Sanktionen gegen Iran sind Europas eigenem Interesse


Mehr Druck auf die iranische Führung auszuüben ist nicht nur eine Frage der Menschenrechte, hier geht es auch um ureigene Interessen Europas. Das Regime in Teheran hat den Nahen Osten immer wieder destabilisiert; seine Unterstützung für Assad war eine Ursache für die lange Dauer des Bürgerkriegs in Syrien, der dann zu großen Flüchtlingsströmen in die EU geführt hat.

Das Raketen- und das Atomprogramm des Landes können sich wiederum zu ernsten Bedrohungen für Europas Sicherheit auswachsen. Keinem der Versuche, diese Programme diplomatisch einzudämmen, war bisher dauerhafter Erfolg beschieden (was allerdings auch an Trump lag).

Es kommt auf Trump an

Im Mittelpunkt all dieser Probleme steht die Revolutionsgarde, weshalb es sinnvoll ist, sie auf die Terrorliste der EU zu setzen. Das Argument, man dürfe sich die Gesprächskanäle nach Teheran nicht verbauen, überzeugt nicht, denn diese Politik hat nichts gebracht.
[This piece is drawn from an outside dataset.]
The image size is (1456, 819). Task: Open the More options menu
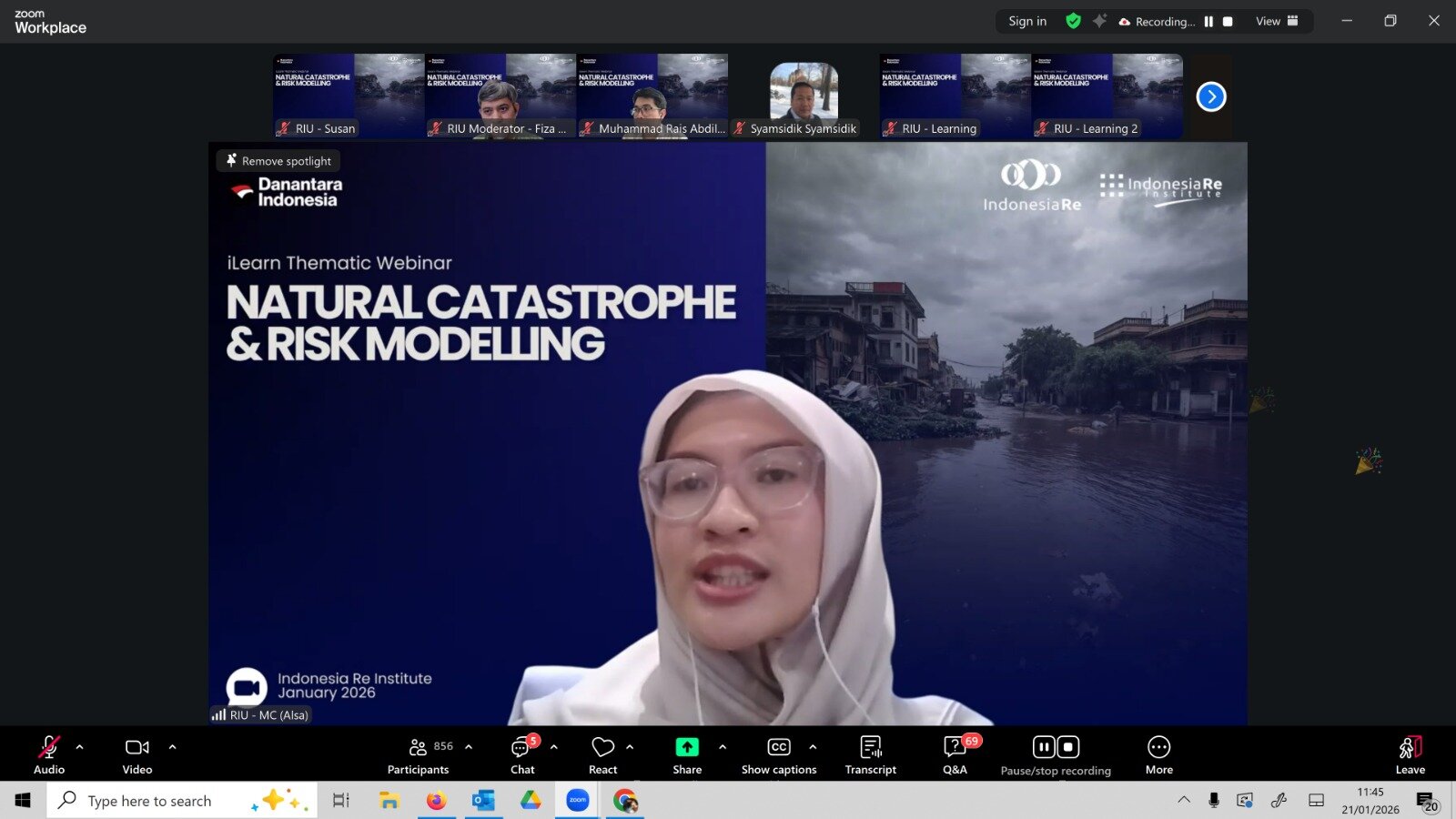[1158, 754]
Die „Sprache der Machtpolitik“, die Merz nun erlernen will, ist das allerdings nicht. Die EU hat schon früher Sanktionen gegen Iran verhängt, ohne dass sich im Lande allzu viel geändert hätte. Europa verfügt nicht über Amerikas Machtmittel, deshalb wird es weiter auf Trump ankommen.

Alles, was die EU tun kann, ist, die Spielräume des Regimes ein wenig kleiner zu machen. Das mag unbefriedigend sein, aber eine Lehre aus den vergangenen Jahren lautet, dass von außen betriebene Regimewechsel die Lage sogar noch verschlimmern können.